Records for processing.

────────────────

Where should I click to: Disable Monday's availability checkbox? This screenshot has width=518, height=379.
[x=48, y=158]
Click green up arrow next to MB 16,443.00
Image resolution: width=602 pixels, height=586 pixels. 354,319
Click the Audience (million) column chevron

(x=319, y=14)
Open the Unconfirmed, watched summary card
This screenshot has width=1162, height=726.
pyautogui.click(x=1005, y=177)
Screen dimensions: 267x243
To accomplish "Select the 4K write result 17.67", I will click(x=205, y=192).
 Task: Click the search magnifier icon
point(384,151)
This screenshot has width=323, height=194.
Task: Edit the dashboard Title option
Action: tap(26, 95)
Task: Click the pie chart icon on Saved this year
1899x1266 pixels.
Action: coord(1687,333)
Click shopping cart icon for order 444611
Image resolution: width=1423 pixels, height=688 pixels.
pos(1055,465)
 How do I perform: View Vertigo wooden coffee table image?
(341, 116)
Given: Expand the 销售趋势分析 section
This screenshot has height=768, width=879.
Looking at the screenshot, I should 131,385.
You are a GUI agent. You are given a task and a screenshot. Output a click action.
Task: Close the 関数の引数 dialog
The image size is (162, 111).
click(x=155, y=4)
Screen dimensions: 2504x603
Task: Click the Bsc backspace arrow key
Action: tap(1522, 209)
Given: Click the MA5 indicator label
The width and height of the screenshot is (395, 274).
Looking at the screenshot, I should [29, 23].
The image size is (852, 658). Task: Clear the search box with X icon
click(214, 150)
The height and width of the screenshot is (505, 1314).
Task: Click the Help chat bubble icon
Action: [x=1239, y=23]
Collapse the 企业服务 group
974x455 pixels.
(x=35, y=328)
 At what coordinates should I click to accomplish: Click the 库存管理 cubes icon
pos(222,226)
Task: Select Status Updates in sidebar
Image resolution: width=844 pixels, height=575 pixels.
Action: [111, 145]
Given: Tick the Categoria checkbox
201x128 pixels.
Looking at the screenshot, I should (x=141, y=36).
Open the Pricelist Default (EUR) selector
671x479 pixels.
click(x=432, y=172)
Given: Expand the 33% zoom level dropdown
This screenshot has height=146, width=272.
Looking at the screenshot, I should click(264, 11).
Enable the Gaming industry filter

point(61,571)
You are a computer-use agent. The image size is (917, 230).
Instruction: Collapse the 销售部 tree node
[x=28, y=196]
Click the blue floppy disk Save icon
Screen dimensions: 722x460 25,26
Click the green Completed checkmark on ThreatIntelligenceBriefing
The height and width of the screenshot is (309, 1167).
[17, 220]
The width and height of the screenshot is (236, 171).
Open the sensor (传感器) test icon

────────────────

Aim of the exercise.
What you return must be the lines above that run from the line with "Task: Click the pie" to the line with "The width and height of the screenshot is (236, 171).", inclusive, each copied exactly.

Output.
Task: Click the pie chart icon on Saved this year
1899x1266 pixels.
Action: coord(1687,333)
Click shopping cart icon for order 444611
Image resolution: width=1423 pixels, height=688 pixels.
pos(1055,465)
 How do I perform: View Vertigo wooden coffee table image?
(341, 116)
Given: Expand the 销售趋势分析 section
This screenshot has height=768, width=879.
Looking at the screenshot, I should 131,385.
You are a GUI agent. You are given a task and a screenshot. Output a click action.
Task: Close the 関数の引数 dialog
The image size is (162, 111).
click(x=155, y=4)
Screen dimensions: 2504x603
Task: Click the Bsc backspace arrow key
Action: tap(1522, 209)
Given: Click the MA5 indicator label
The width and height of the screenshot is (395, 274).
Looking at the screenshot, I should [29, 23].
The image size is (852, 658). Task: Clear the search box with X icon
click(214, 150)
The height and width of the screenshot is (505, 1314).
Task: Click the Help chat bubble icon
Action: [x=1239, y=23]
Collapse the 企业服务 group
974x455 pixels.
(x=35, y=328)
 At what coordinates should I click to accomplish: Click the 库存管理 cubes icon
pos(222,226)
Task: Select Status Updates in sidebar
Image resolution: width=844 pixels, height=575 pixels.
Action: [111, 145]
Given: Tick the Categoria checkbox
201x128 pixels.
Looking at the screenshot, I should (x=141, y=36).
Open the Pricelist Default (EUR) selector
671x479 pixels.
click(x=432, y=172)
Given: Expand the 33% zoom level dropdown
This screenshot has height=146, width=272.
Looking at the screenshot, I should click(264, 11).
Enable the Gaming industry filter

point(61,571)
You are a computer-use agent. The image size is (917, 230).
Instruction: Collapse the 销售部 tree node
[x=28, y=196]
Click the blue floppy disk Save icon
Screen dimensions: 722x460 25,26
Click the green Completed checkmark on ThreatIntelligenceBriefing
The height and width of the screenshot is (309, 1167).
[17, 220]
The width and height of the screenshot is (236, 171).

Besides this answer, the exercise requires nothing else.